As the broader neurodiversity movement has collided with the digital landscape, the democratisation of Autism discourse has meant that more people have access to information that can aid their journeys of self-knowledge. People who were once isolated and unsure of their place in the world now have access to community in a way that can offer a deeper understanding of oneself and their needs. Amid this enthusiastic embracing of popular psychology delivered via infographic and “vertical video”, one can detect a rise in self-identification with a highly medicalised view of neurodivergence.
Pathological Demand Avoidance (PDA) and Rejection Sensitive Dysphoria (RSD) are two such labels gaining online traction among Autistic and ADHD people. PDA and RSD are framed in popular discourse as ‘subtypes’ of Autism and ADHD that categorise Autistic/ADHD people according to their outward behaviour or interpersonal patterns, specifically around difficulty coping with demands and interpersonal rejection, respectively. Instagram infographics detail “typical” qualities of PDA and RSD, while people identify as “PDA-ers” or blame RSD for their trials and tribulations in the workplace.

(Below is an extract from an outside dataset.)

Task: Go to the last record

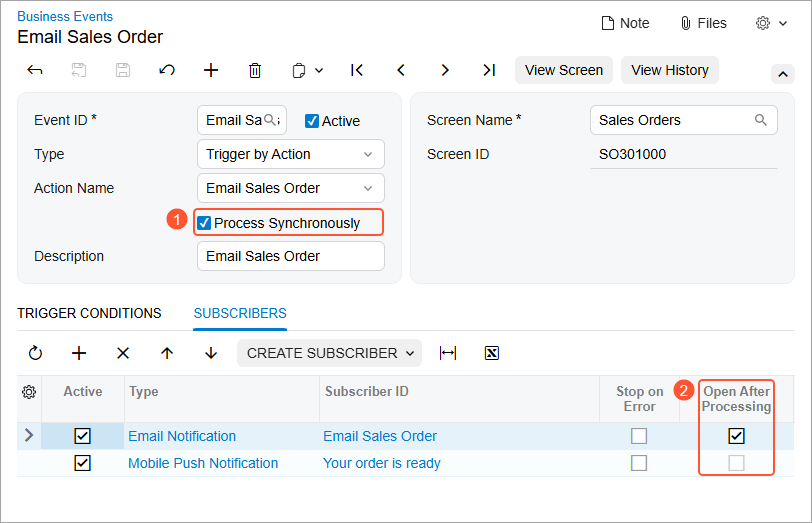Action: (488, 70)
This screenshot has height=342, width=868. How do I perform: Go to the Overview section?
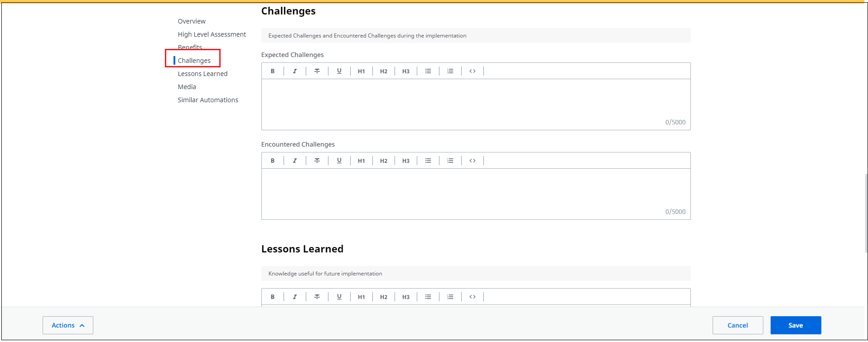pos(192,21)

PDA was first proposed in 1983 by developmental psychologist Elizabeth Newsom. She suggested that it was a discrete developmental disorder, separate to Autism. To date, there has been limited study into PDA, and very little high quality research. A recent review paper identifies significant quality issues in the research that does exist. Of particular note is that much of the evidence for these symptoms is taken from parent reports of their Autistic children, and that potential alternative explanations for so-called pathological demand avoidant behaviours are not accounted for. (Surely it is relevant to learn what is being demanded of these children that leads to their avoidance. Are they, for example, being told to communicate according to the ‘rules’ of neurotypical niceties, instead of using their inherent and intentional Autistic modes of communication?) These qualities of the research suggest an incomplete and biased evidence base that may be capturing something other than a unique behavioural profile.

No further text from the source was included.